O forte discurso racial – ainda que, claro, seja o centro de toda a narrativa – por vezes abre espaço para momentos doces de romance do casal, sequências de puro terror à la Jordan Peele e até mesmo diálogos sobre questões do nosso dia a dia, com piadas e comentários intolerantes vindos de pessoas brancas que pregam o antirracismo – especialmente na terra sem lei que é o mundo virtual.

O roteiro é eficaz em evidenciar que isso é algo que está intrínseco em todos nós – reflexo de uma sociedade presa em seu passado escravocrata – e que a única forma de mudarmos é exercitando a autocorreção. Esse passeio por diferentes gêneros, ainda que divertido, acaba por deixar a trama levemente inchada, assim como atrapalha o ritmo na primeira metade do filme. Apesar de coeso em sua premissa, o longa dá muitas voltas para chegar aonde precisa estar.

A direção

Por outro lado, a história é tão densa, rica em detalhes e interessante, que renderia uma ótima minissérie, algo que ajudaria o ritmo a se desenvolver melhor, assim como a jornada de cada um dos personagens e suas camadas. Lázaro Ramos, sendo astuto como é, conduz com maestria e sabe exatamente o que deseja alcançar e provocar no público – o diretor cria uma coerência fantástica entre o humor sarcástico e o horror daquela situação absurda – sem contar a atmosfera de medo que adentra. Porém, há alguns problemas.

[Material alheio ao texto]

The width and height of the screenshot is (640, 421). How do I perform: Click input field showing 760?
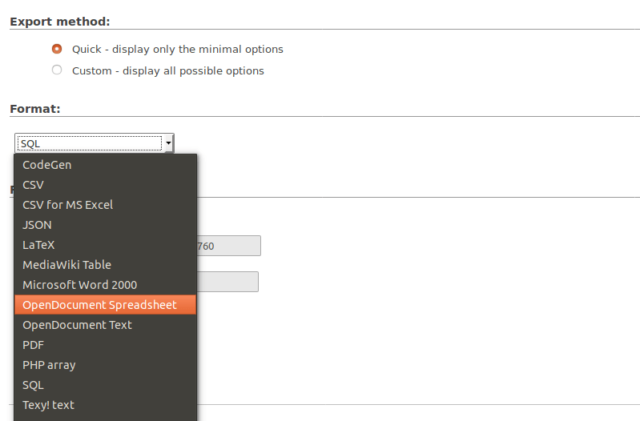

Por vezes, o filme parece perder o senso de orientação, cai em algumas repetições, cortes estranhos e não explora todo o seu potencial como uma narrativa cinematográfica, talvez por conta do orçamento ou mesmo pela falta de afinidade de Ramos com certos aspectos da direção. Mas nada tão sério que possa afetar o envolvimento do espectador, apenas uma maior atenção aos detalhes e lapidação de excessos teria deixado o resultado ainda mais satisfatório, já que todas as demais engrenagens funcionam a todo vapor, incluindo a trilha sonora.

Conclusão

Um filme significativo para um ano importante de eleição presidencial, com Medida Provisória, Lázaro Ramos brinca de futuro distópico para falar o que todos tem medo de dizer sobre o Brasil de hoje. Seu poderoso manifesto antirracismo é provocativo, sombrio e único dentro do cinema nacional. Não é à toa que tem incitado ódio (ou seria medo?) naqueles que querem distorcer a realidade. Quando a arte desafia os gigantes e é censurada para se calar, é quando precisamos fazer ela ecoar.

E muito além de suas pautas raciais e a reflexões cirúrgicas – que servem quase de profecia sobre os rumos que o ressurgimento da política de extrema direita pode alcançar – o filme proporciona entretenimento, além de uma jornada emocionante – carregada de humor e momentos de suspense – pontuada por atuações espetaculares e uma direção engenhosa, por vezes desorientada, mas que sabe a ferida exposta que deseja tocar.

Num país de memória tão curta como o nosso, esquecer que houve ditadura e escravidão é pertinente. Felizmente, o cinema está aqui para nos lembrar. E Medida Provisória não apenas lembra como também educa, expõe e unifica a cultura brasileira num harmônico: Chega de eleger racista!